Vanguard – CRSP US Total Market Index

Vanguard fields four market cap funds. CRSP describes this combined logic on their website:

The combined-size approach constructs indexes that function effectively in both building block scenarios. For the two-tier approach, an investor can combine CRSP Large + CRSP Small, or if a three-tier approach is preferred, the investor can use CRSP Mega + CRSP Mid + CRSP Small.

The one potential point of caution: If investors combine CRSP Large + CRSP Mid + CRSP Small, they have an overweight position in mid-cap stocks since large is already made up of Mega + Mid.

This point in bold is very important. I have seen this combination in quite a few portfolios. Let’s say if your goal was to overweight smaller companies and you allocated 60% to large, 25% to mid and 15% to small cap Vanguard funds. The resulting portfolio would double up on midcaps and actually be 55% large, 37% mid and only 8% small.

Note that Vanguard’s high turnover ratio has to do with them switching from MSCI to CRSP benchmark in 2013 and it should be lower in the future.

Schwab – Dow Jones U.S. Broad Stock Market Index

This is a solid offering, but once again you have to be careful with midcap component (Exhibit 2). It actually overlaps both large and small funds and is not necessary to create a total market portfolio. At my firm we typically use 75% SCHX / 25% SCHA for domestic equity – it’s very cheap (5 basis points for the combo), funds are very sensibly constructed and there are no transaction costs at Schwab.

iShares – Russell Index

Despite being the most expensive option, this is another popular stable of funds with great market coverage. Midcap fund is once more superfluous and completely overlaps with Russell 1000. Unique to this line-up, Russell offers a micro-cap option if you are interested in the very smallest public companies out there. Be careful though as IWC has a high expense ratio and can run into liquidity issues with some of their holdings.

Vanguard – S&P Index

This is an elegant two-fund solution that covers the TOTAL stock market with the highest number of holding in our combinations. It’s also quite cheap and has very low turnover.

iShares – S&P Index

S&P index scheme is probably the best-known to the general investing public. It’s a clean three-tier option and is a decent choice despite the relatively low number of holdings. Interestingly, turnover is much lower here as the indexes membership is managed by committee and not quantitative rules. Also note that SPDR has competing offering with SPY, MDY and SLY but not a total market option.

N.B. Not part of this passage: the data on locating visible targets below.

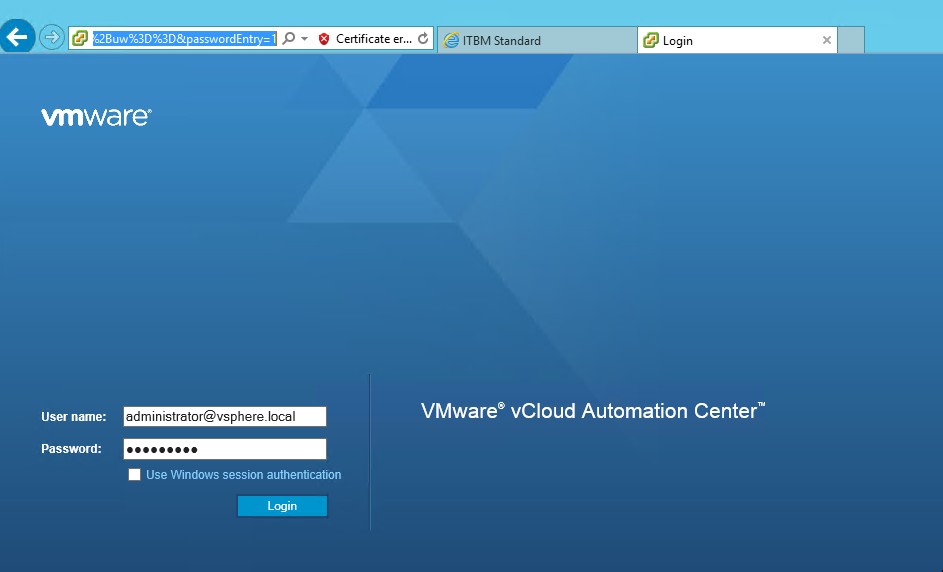Focus the User name input field
The width and height of the screenshot is (943, 572).
(224, 416)
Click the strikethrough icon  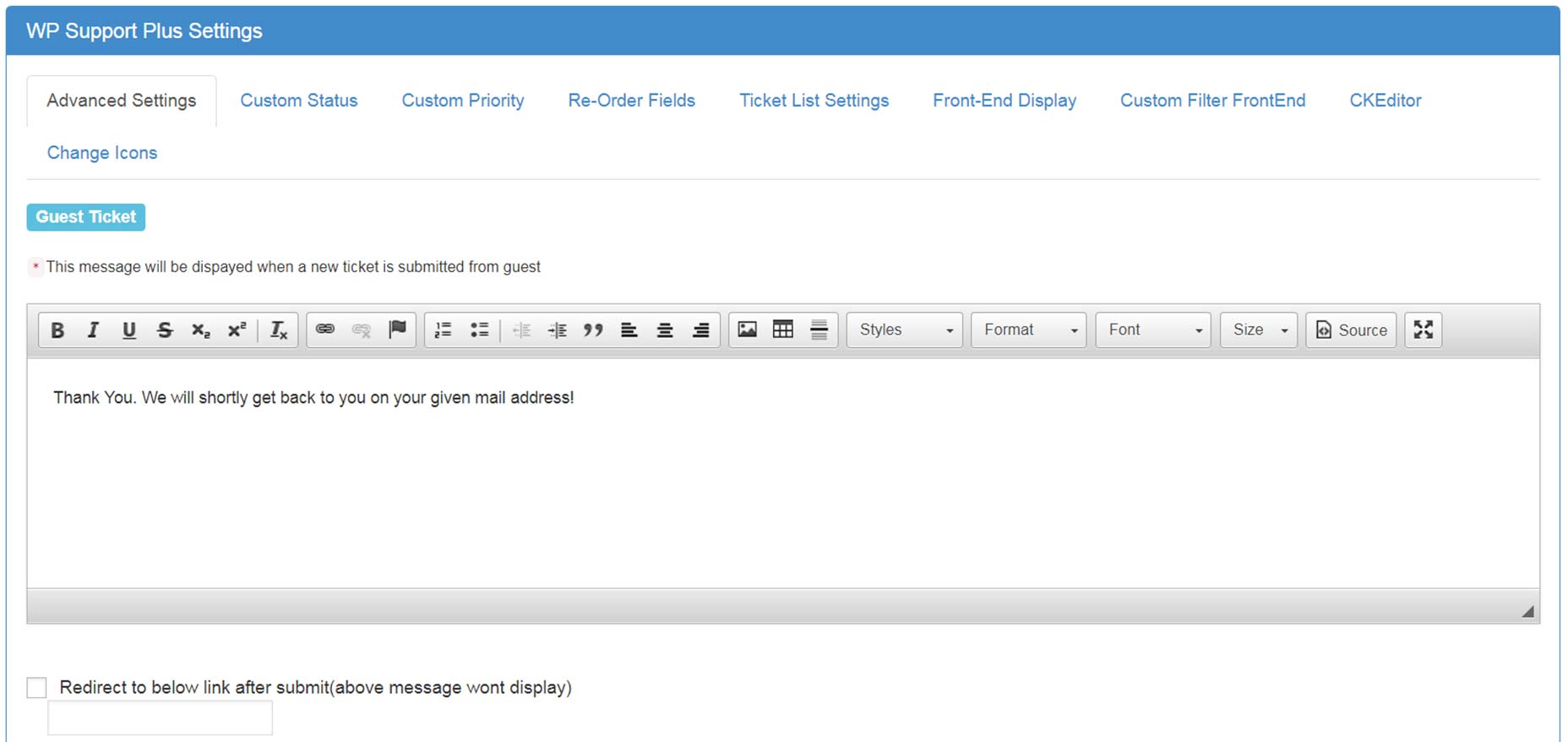[165, 330]
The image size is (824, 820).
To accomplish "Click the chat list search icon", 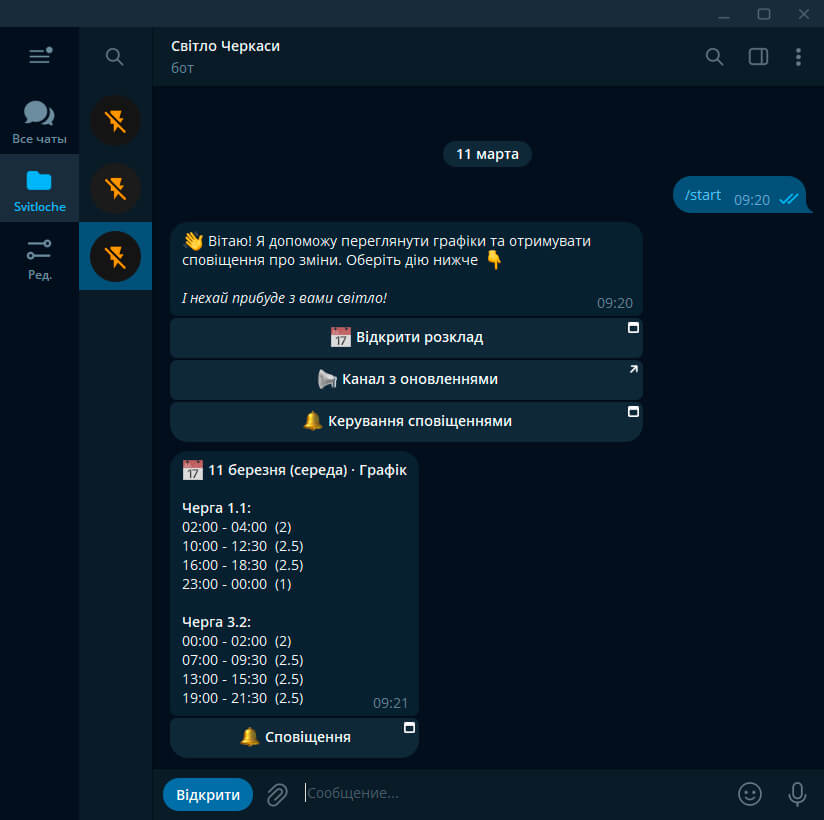I will tap(115, 57).
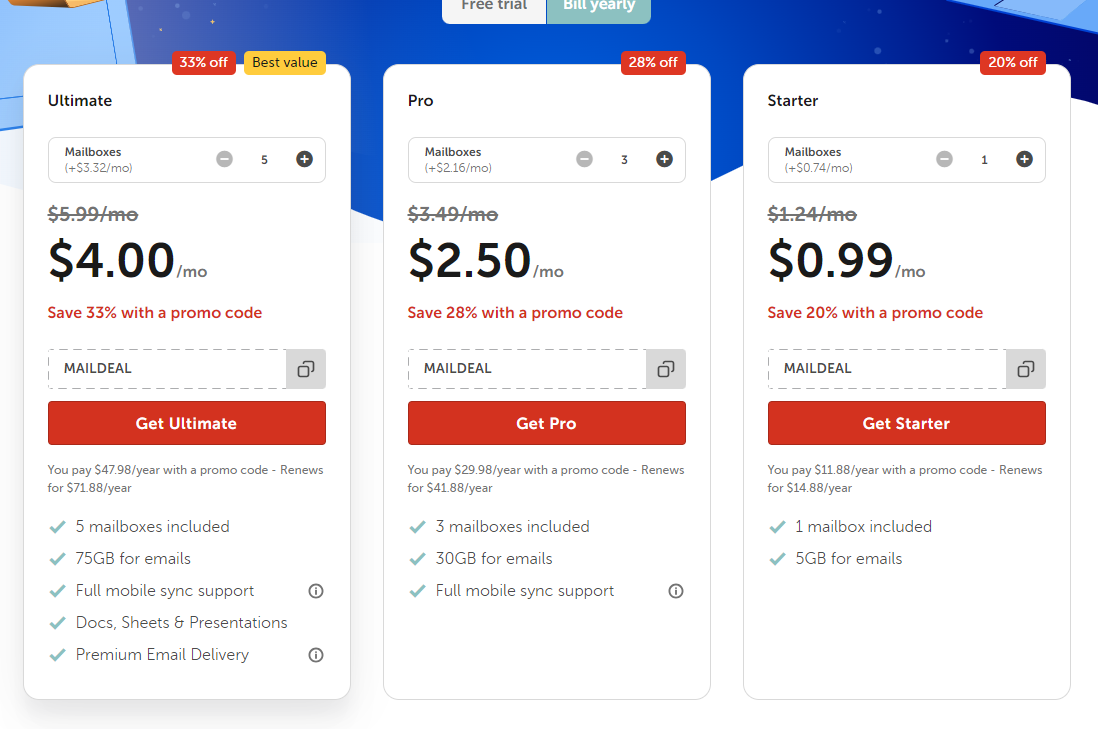Copy the MAILDEAL promo code for Ultimate

coord(305,369)
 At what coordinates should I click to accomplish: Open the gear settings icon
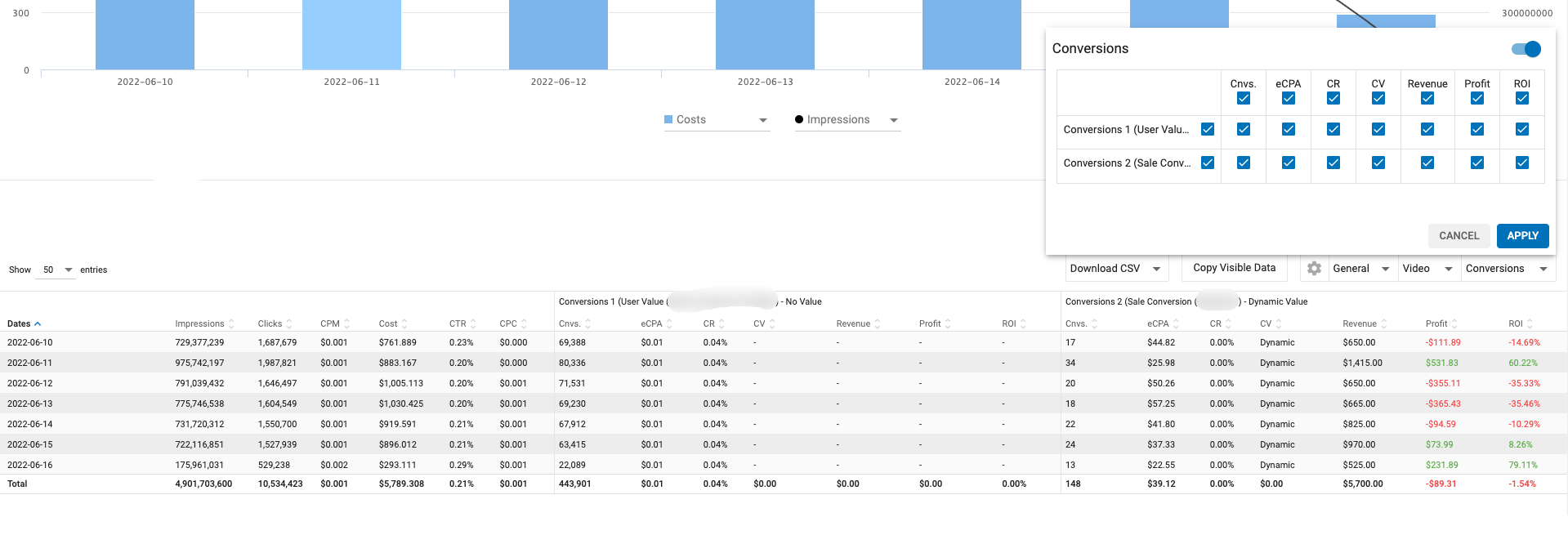tap(1314, 269)
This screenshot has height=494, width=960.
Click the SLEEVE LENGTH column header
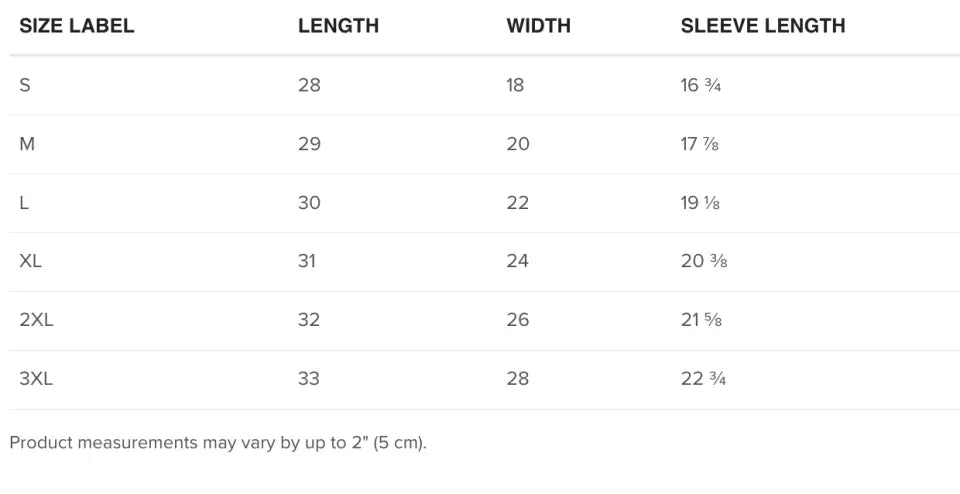763,27
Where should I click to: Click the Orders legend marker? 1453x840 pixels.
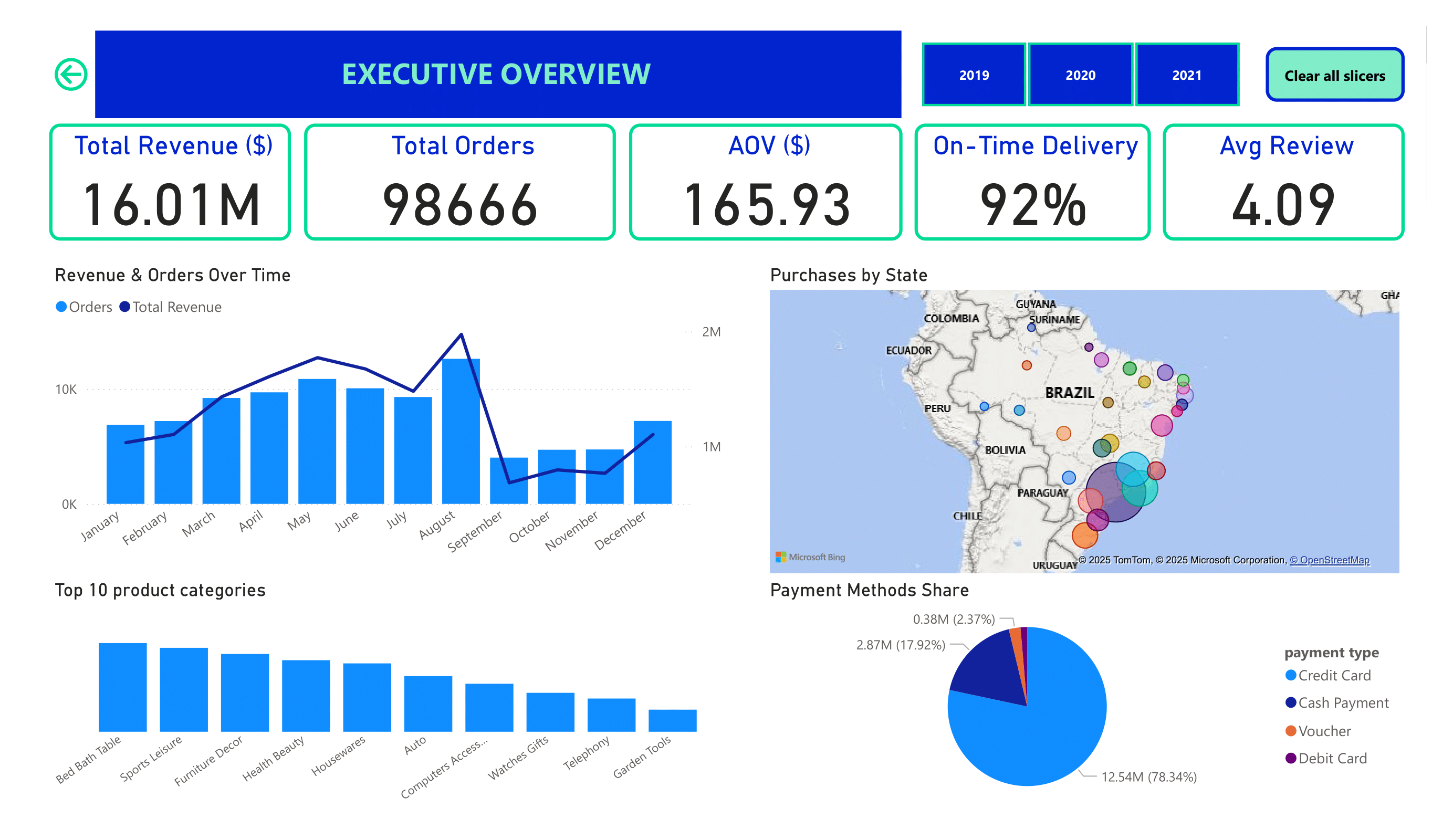[x=61, y=307]
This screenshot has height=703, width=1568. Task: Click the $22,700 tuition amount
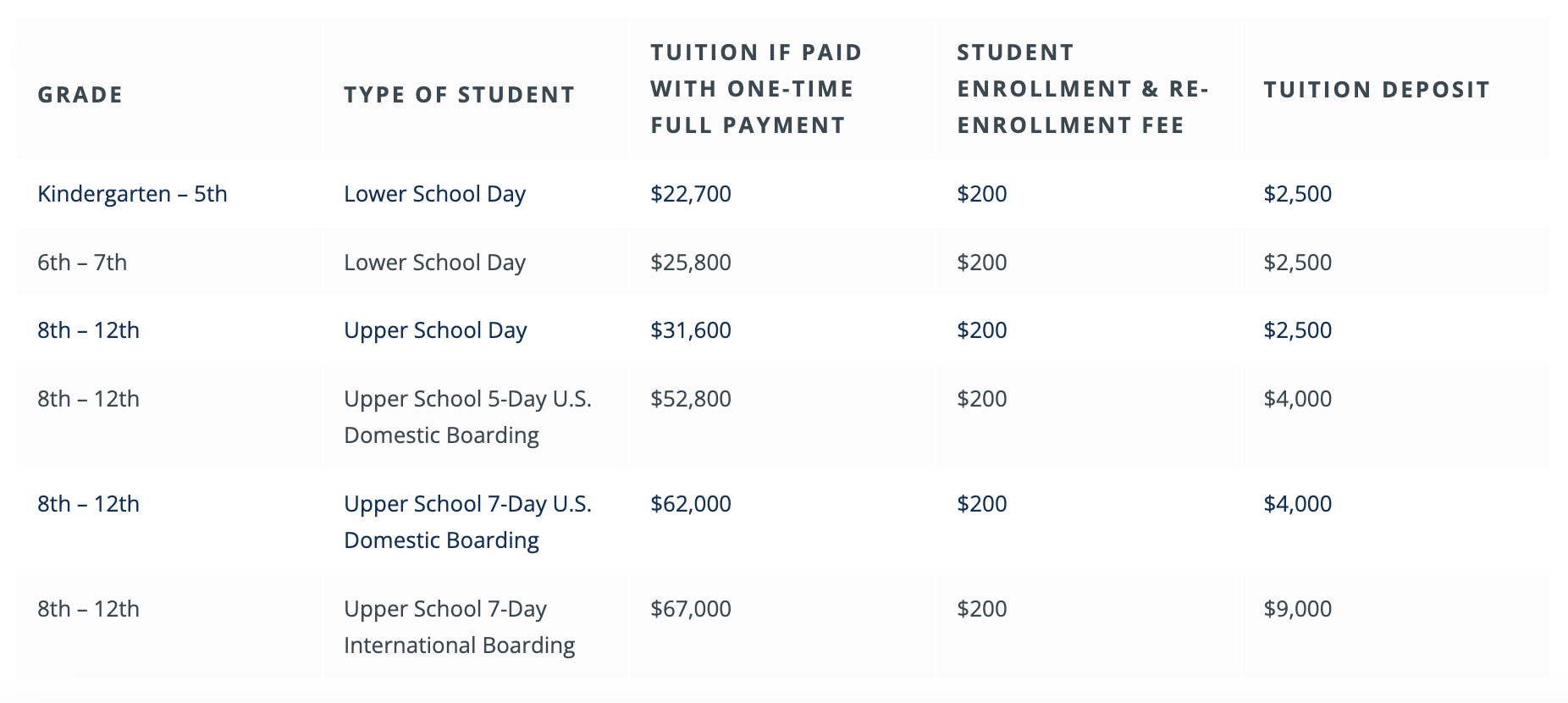(690, 194)
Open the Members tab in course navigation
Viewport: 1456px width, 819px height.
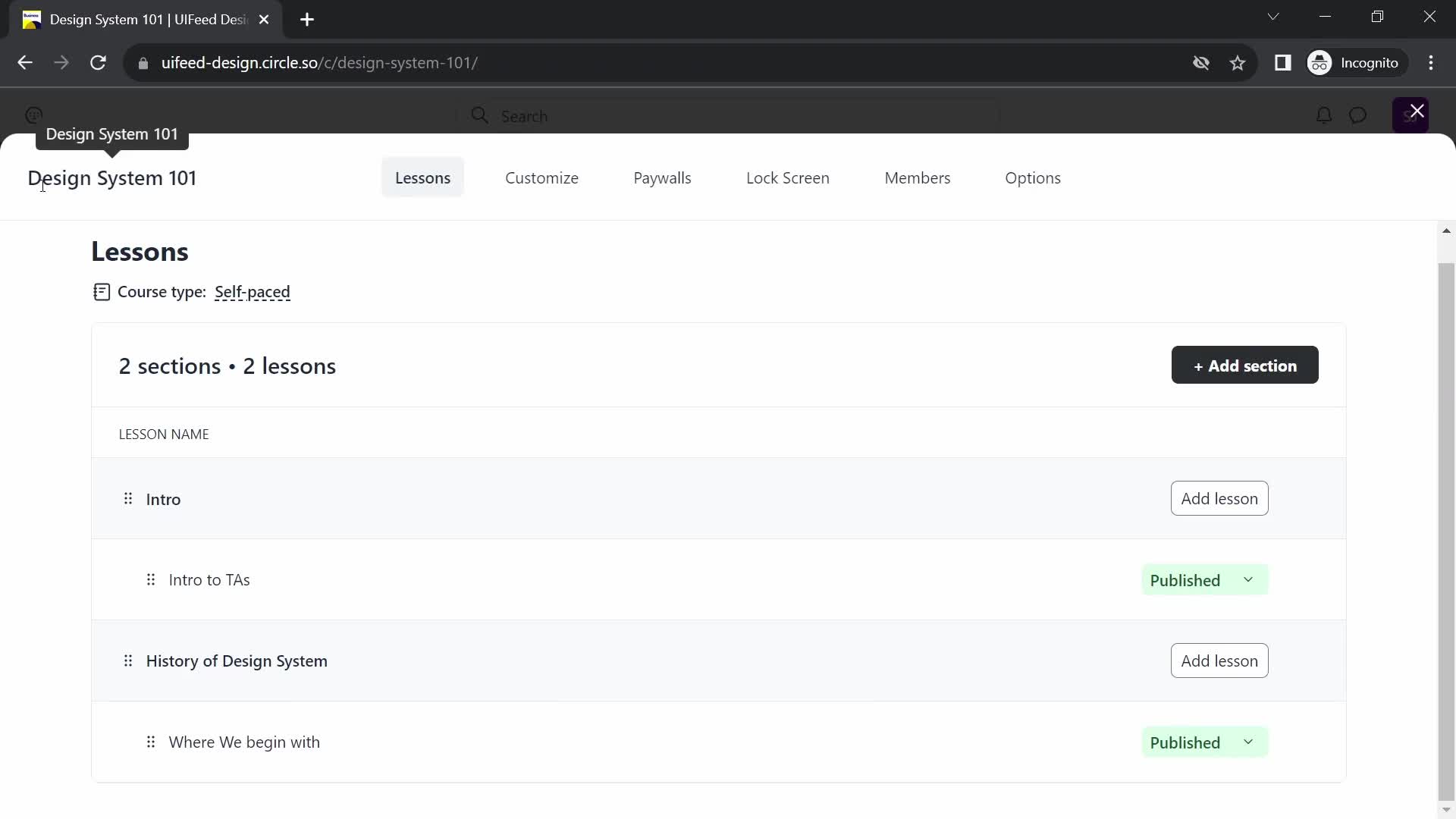pyautogui.click(x=918, y=178)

 Mix & Match – DON’T DO IT

You wouldn’t believe how many times I have seen real-life portfolios that mix funds from different providers in an attempt to cobble together “total market” exposure. People look at the fund names and assume that large, mid and small funds are exactly that and are interchangeable. Exhibit 3 shows couple examples of this creative splicing. Clearly there are lots of gaps and overlaps!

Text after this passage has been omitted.